▶ [目標] 公認心理師試験の過去問解説の本文を、示された最後の文のあとから書き継ぐこと。

▶ [抜粋本文]
+++
公認心理師資格試験 過去問解説 問76 事例問題:児童養護施設での対応

公認心理師資格試験 過去問解説 問76 事例問題:児童養護施設での対応

第3回公認心理師試験の過去問や正答は以下のサイトで入手可能です。

第3回公認心理師試験(令和2年12月20日実施)|一般社団法人日本心理研修センター

 

公認心理師資格試験の過去問をしっかりと振り返ることで「自分に必要な知識は何か」を知るための手がかりとしてくださいね!

 

 

Advertisement

 

【問76】事例問題:児童養護施設での対応

問76 5歳の男児 A。A は、実父からの身体的虐待が理由で、1か月前に児童養護施設に入所した。A は、担当スタッフの勧めで同施設内に勤務する公認心理師 B の面談に訪れた。担当スタッフによると、A は、入所時から衝動性・攻撃性ともに高かった。施設内では、コップの水を他児 C にかけたり、他児 D を椅子で殴ろうとしたりするなど、A の暴力が問題となっていた。また寝つきが悪く、食欲にむらが見られた。B との面談で A は暴力の理由を「いつも僕が使っているコップを C が勝手に使ったから」「D が僕の手首を急に掴んだから」と語った。また、「夜眠れない」と訴えた。
B が初期に行う支援として、適切なものを2つ選べ。
+++
▶ [資料部分]
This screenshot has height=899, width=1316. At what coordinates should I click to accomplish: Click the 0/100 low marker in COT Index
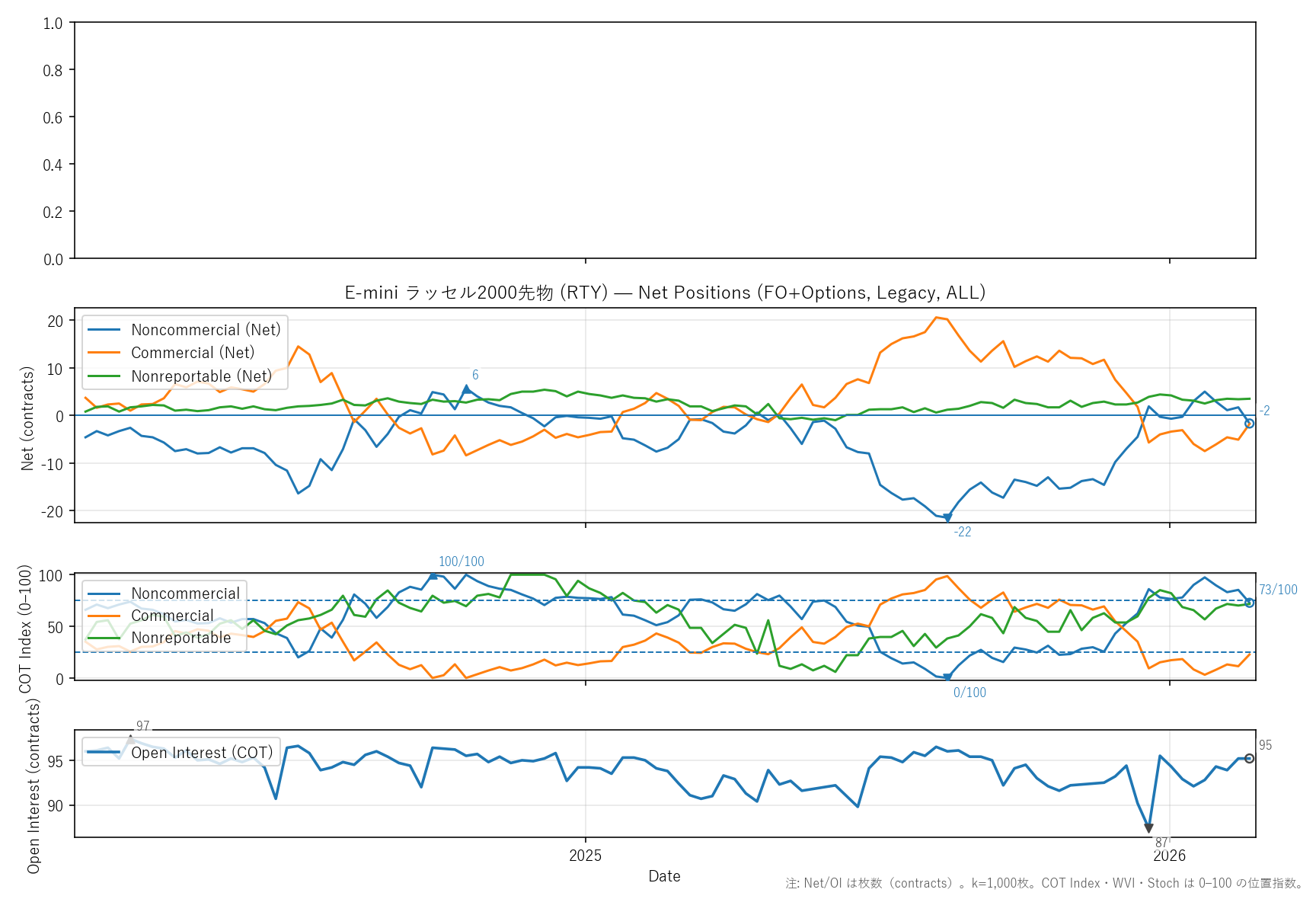(x=947, y=677)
+++
▶ [課題の解答]
① 遊戯療法を速やかに導入し、A に心的外傷体験への直面化を促す。

② 受容的態度で A の暴力を受け入れるよう、担当スタッフに助言する。

③ コップ等の食器は共用であるというルールを指導するよう、担当スタッフに助言する。

④ A の様子を観察し、A が安心して眠れる方法を工夫するよう、担当スタッフに助言する。

⑤ 衝動性や攻撃性が高まる契機となる刺激ができるだけ生じないように、担当スタッフと生活環境の調整を検討する。

出典:第3回公認心理師試験(令和2年12月20日実施)|一般社団法人日本心理研修センター

 

正答は ④と⑤

 

④ A の様子を観察し、A が安心して眠れる方法を工夫するよう、担当スタッフに助言する

⑤ 衝動性や攻撃性が高まる契機となる刺激ができるだけ生じないように、担当スタッフと生活環境の調整を検討する

となります。

 

ここで事例Aをまとめてみましょう❗️

5歳 男児 相談者:養護施設職員

主訴:Aの衝動性の高さと暴力行為

Aは実父からの身体的虐待を理由として、1ヵ月前より児童養護施設に入所。

他児に対してコップの水をかける、椅子で殴ろうとするなど粗暴的な様子が見られている。

Aの発言から、思い通りにならない場合や被害的に感じた場合に粗暴行為を行おうとしている様子が窺われる。

その他:不眠症状(寝つきが悪い)、食欲のむら

 

社会的養護に関する基本事項はこちら

 



選択肢の解説

児童養護施設に入所して1ヵ月後のAに対する初期対応として適切なものを選ぶ問題になっています。

 

この時点で重要なのは、Aが今の環境に対して安全感を持つことができていないという部分でしょう。

 

① 遊戯療法を速やかに導入し、A に心的外傷体験への直面化を促す

心的外傷体験に向き合うためには、基本的な安全感を有していることが最も重要な因子となります。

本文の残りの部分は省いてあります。